- Poster
- Directed by: Soni Razdan
- Written by: Mahesh Bhatt
- Produced by: Mukesh Bhatt
- Starring: Meera; Ashmit Patel; Rupak Mann; Alyy Khan;
- Cinematography: Anshuman Mahaley
- Edited by: Amitabh Shukla
- Music by: Anu Malik; Roop Kumar Rathod;
- Production company: Vishesh Films
- Release date: 20 May 2005;
- Running time: 137 minutes
- Countries: India Pakistan
- Language: Hindi

= Nazar (2005 film) =

Nazar is a 2005 Hindi-language supernatural thriller film directed by Soni Razdan, starring Meera and Ashmit Patel. An Indo-Pak co-production, the film marks the debut of Pakistani actress Meera in Hindi films. It is inspired by the 1991 film 100 Days, which itself took inspiration from the 1978 American film Eyes of Laura Mars.

Released on 20 May 2005 alongside Naina, another film based on the theme of extra-sensory perception, Nazar was a box-office bomb.

==Plot==
Nazar revolves around a young and talented pop star Divya (Meera). From the start it is obvious the existence of a strange aura surrounding Divya's personality. She is a girl who has lived a secluded life after the death of her parents in a car crash.
After shooting her last video she decides she wants to go home. Along the way, despite the darkness she discovers a dead body on the middle of the road.

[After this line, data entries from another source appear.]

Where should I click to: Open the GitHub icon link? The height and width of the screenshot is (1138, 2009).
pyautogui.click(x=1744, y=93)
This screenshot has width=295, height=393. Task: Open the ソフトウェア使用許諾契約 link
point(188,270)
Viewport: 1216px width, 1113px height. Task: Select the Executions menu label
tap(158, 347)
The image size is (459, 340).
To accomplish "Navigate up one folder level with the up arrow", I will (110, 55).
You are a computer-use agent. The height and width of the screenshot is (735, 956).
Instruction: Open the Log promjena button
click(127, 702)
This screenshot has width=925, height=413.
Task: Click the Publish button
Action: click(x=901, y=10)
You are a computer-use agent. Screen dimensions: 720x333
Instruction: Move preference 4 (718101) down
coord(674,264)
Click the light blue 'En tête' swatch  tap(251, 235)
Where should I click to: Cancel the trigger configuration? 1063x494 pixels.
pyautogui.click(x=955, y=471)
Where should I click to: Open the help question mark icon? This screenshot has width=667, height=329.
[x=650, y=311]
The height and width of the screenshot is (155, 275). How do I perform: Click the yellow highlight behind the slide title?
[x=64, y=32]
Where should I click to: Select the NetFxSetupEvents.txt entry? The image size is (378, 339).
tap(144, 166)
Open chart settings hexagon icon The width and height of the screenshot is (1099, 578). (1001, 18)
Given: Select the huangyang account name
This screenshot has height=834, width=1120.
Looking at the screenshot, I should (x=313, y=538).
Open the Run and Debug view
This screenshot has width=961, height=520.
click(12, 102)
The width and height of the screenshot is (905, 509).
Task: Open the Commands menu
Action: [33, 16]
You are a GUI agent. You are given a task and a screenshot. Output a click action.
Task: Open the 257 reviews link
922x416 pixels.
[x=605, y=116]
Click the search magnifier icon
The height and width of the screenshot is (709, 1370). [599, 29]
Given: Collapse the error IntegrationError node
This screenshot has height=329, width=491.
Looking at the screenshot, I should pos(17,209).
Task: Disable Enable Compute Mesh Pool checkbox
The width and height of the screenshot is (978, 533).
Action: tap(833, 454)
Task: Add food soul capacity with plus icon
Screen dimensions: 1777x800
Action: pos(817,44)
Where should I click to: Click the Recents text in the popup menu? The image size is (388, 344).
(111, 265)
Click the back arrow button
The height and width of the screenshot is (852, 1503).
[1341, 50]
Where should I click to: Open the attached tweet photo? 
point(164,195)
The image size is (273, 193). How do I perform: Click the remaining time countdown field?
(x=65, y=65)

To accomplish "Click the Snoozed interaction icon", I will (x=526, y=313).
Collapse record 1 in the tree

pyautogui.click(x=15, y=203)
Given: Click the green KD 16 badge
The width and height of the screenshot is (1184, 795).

From this moment on Divya has visions of the future, rather than an art it becomes like a curse for Divya as all she sees is brutal murders. In her visions all she sees is dance-bargirls being stabbed, strangled and suffocated to death by a killer whose face continues to elude Divya's clairvoyance.

Unknowing to her, a policeman, Rohan (Ashmit Patel), is investigating murders of bargirls in the city. A serial killer is on the loose and Rohan has the case to nab him.

Rohan buys Divya's story (about her visions of murders) but his female assistant Sujata (Koel Purie) does not. Taking help of Divya's clairvoyance, he begins to zero down on prime suspects that include a doctor, a fugitive and an eccentric-alcoholic uncle who frequents bars regularly.

As the movie progresses, Divya becomes the next on the murders list of the unknown killer who might have been the same who killed the person on the road that she found that night.

In the end, it turns out that Sujata is the serial killer: her husband slept with a bargirl who passes AIDS to him, who in turn gave the disease to Sujata. From then on, she developed a dislike for the bar girls in the city and goes on a killing spree. She dies at the end by falling off a building.

==Cast==
- Meera as Divya Varma (dubbed by Malavika Shivpuri)
- Ashmit Patel as Inspector Rohan Sethi
- Koel Purie as Sub-Inspector Sujata Deshmukh
- Rupak Mann
- Alyy Khan as Dr. Tarun Khanna
- Neena Gupta
- Sarita Joshi

==Soundtrack==

The Soundtrack was composed by Anu Malik & Roop Kumar Rathod

| No. | Title | Lyrics | Music | Singer(s) | Length |
|---|---|---|---|---|---|
| 1. | "Nazar Nazar" | Sayeed Quadri | Anu Malik | KK | 6:54 |
| 2. | "Mohabbat Zindagi Hai" | Sayeed Quadri | Anu Malik | Shreya Ghoshal | 5:41 |
| 3. | "Pyar Asth" | Sayeed Quadri | Anu Malik | Sunidhi Chauhan | 6:41 |
| 4. | "Ali Ali" | Shakeel Azmi | Roop Kumar Rathod | Shubha Mudgal | 6:48 |
| 5. | "Shor Machale" | Sayeed Quadri | Anu Malik | Sunidhi Chauhan | 4:48 |
| 6. | "Nazar Nazar" (Remix) | Sayeed Quadri | Anu Malik | KK | 7:16 |
| 7. | "Pyar Asth" (Instrumental) |  |  |  | 6:40 |
| 8. | "Mohabbat Zindagi Hai" (Instrumental) |  |  |  | 5:37 |

==Reception==
Taran Adarsh from Bollywood Hungama gave the film 1.5 stars out of 5, noting the film's similarities with Eyes of Laura Mars and The Eye, and remarking that while it had a few scary moments to bank upon, the weak screenplay was its biggest undoing. Raja Sen from Rediff.com praised Meera's performance, while feeling the film's plot itself was "an amalgamation of a half-dozen unnecessary to identify DVDs."

==Controversy==
The film was controversial in Pakistan for depicting a kissing scene between Meera and Ashmit Patel, which was deemed as being against Islamic ethnic and moral values in the country. Meera was fined by the Pakistani government, while Patel was not able to attend the film's premiere in Pakistan as his visa application was rejected.